→ Task to complete:
Quote the material below verbatim from the line containing "Open View Source via the GitHub icon" through the line containing "The height and", including both of those lines. Omit the pictures from your answer.

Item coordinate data
*****

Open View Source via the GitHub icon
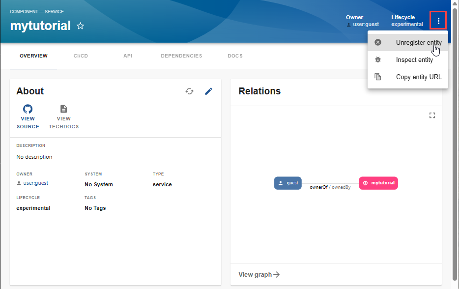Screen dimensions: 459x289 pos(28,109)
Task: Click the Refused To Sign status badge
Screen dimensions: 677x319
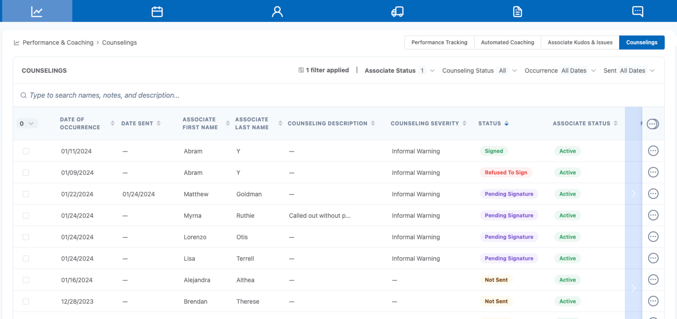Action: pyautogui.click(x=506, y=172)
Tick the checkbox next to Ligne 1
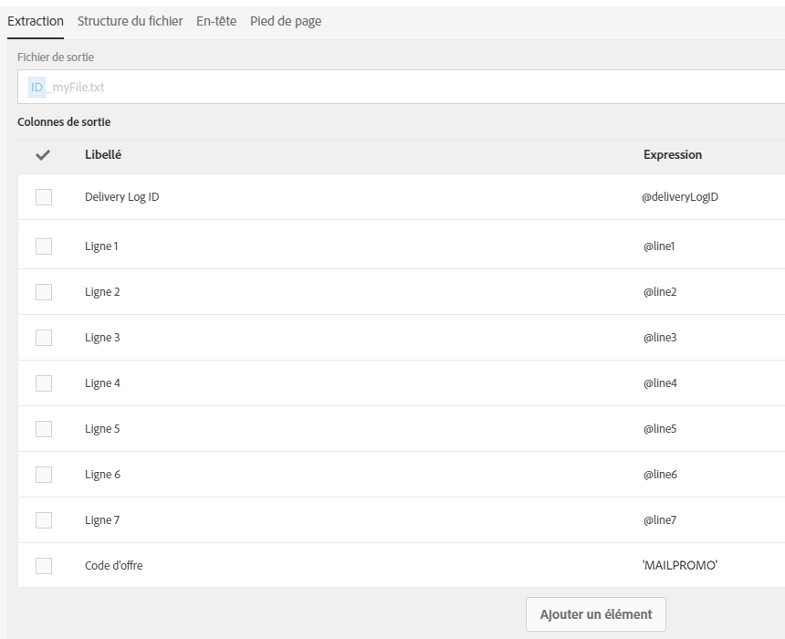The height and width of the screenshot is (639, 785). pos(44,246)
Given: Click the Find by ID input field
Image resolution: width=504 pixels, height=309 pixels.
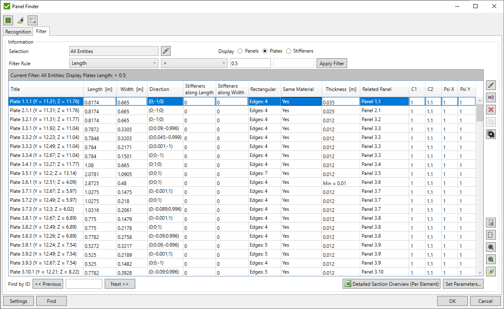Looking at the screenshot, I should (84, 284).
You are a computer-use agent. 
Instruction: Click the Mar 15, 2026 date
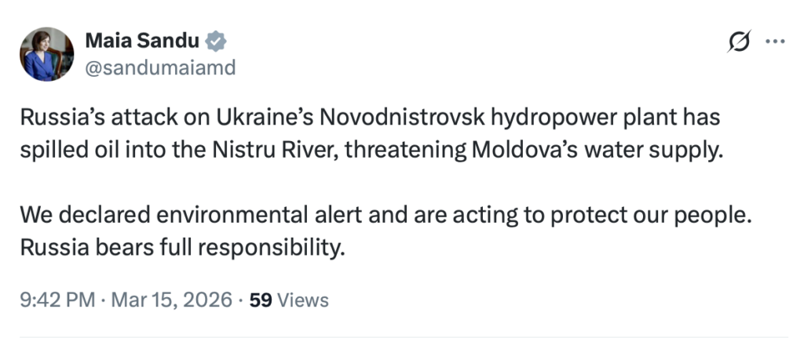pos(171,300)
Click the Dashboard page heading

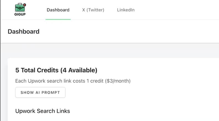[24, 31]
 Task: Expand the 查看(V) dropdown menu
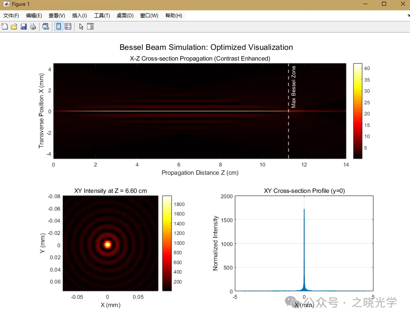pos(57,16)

*****

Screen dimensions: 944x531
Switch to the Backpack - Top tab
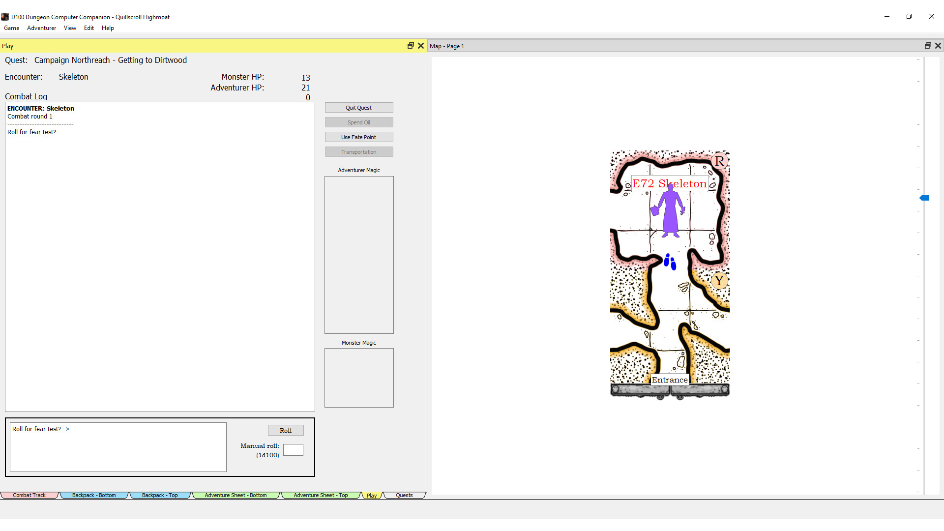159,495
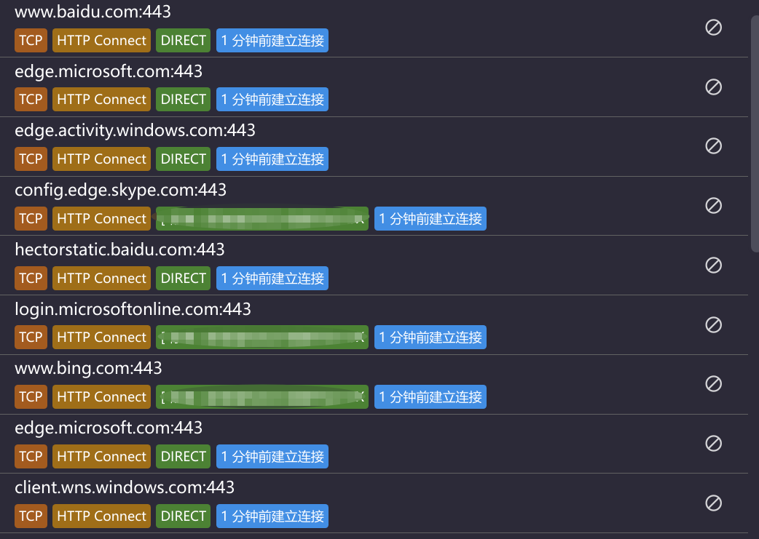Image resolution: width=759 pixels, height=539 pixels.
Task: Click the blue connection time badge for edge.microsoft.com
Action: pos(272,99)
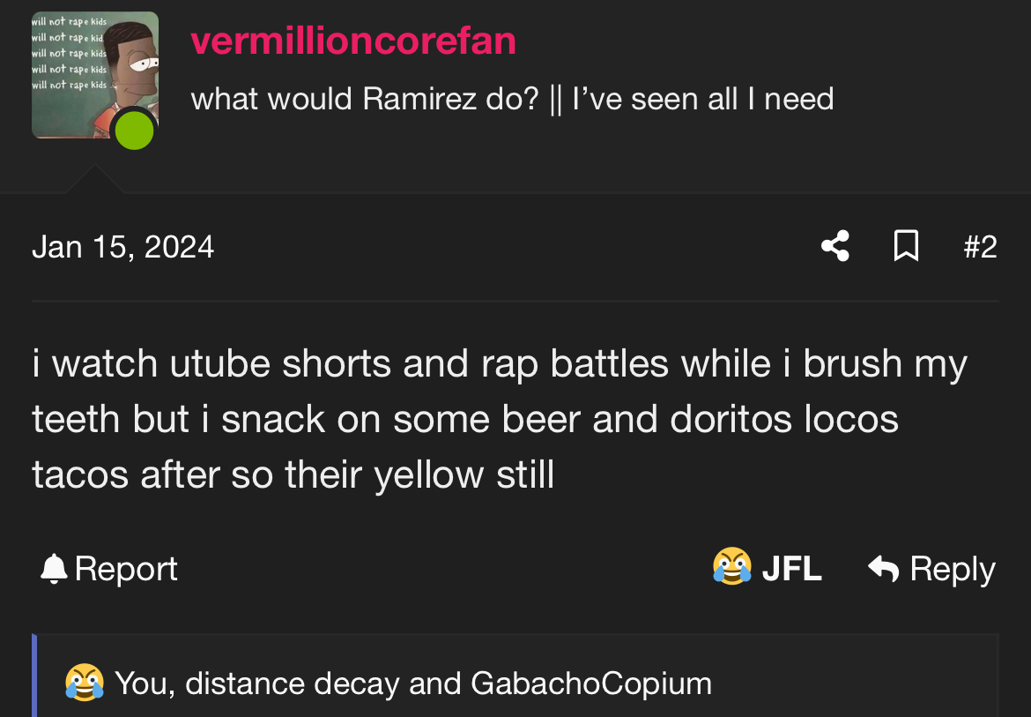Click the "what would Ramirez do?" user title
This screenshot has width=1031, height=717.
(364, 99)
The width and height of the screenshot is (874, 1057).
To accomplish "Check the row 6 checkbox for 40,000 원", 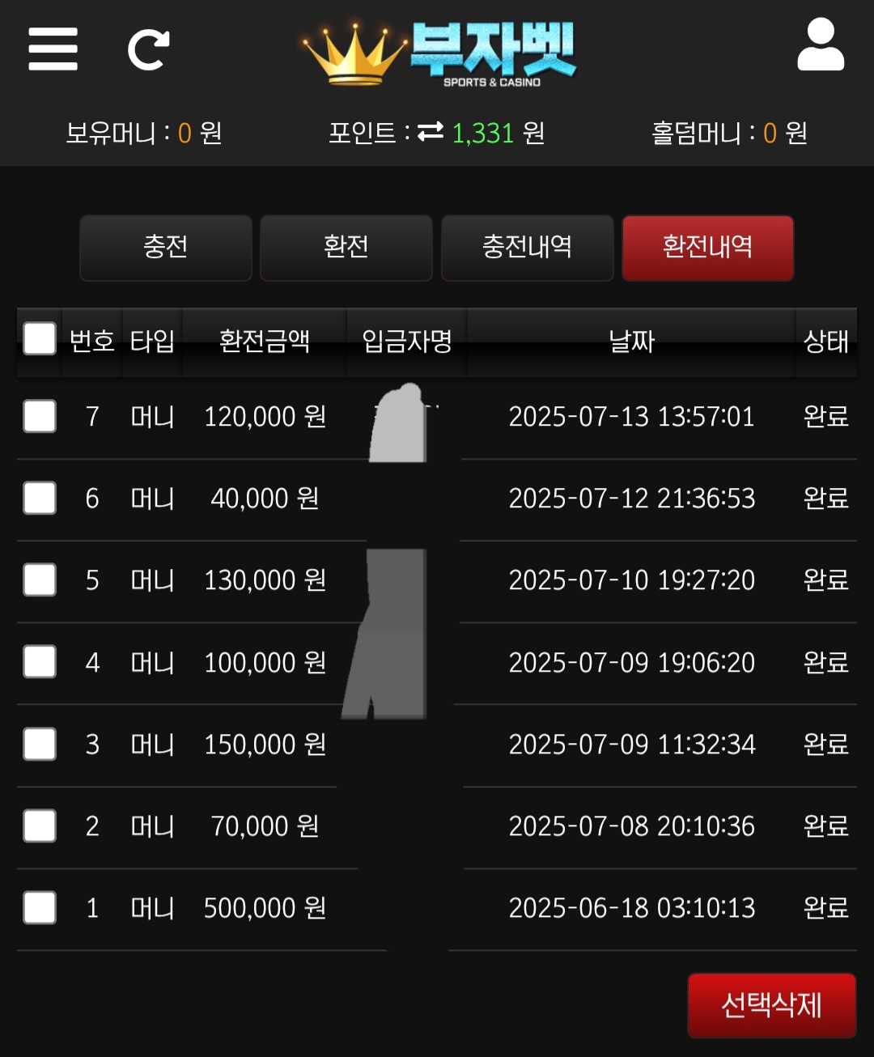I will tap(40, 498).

*****

→ Task response:
Open View Source via the GitHub icon
Screen dimensions: 459x289 pos(28,109)
Task: Click the Refused To Sign status badge
Screen dimensions: 677x319
Action: pyautogui.click(x=506, y=172)
Tick the checkbox next to Ligne 1
The height and width of the screenshot is (639, 785). pos(44,246)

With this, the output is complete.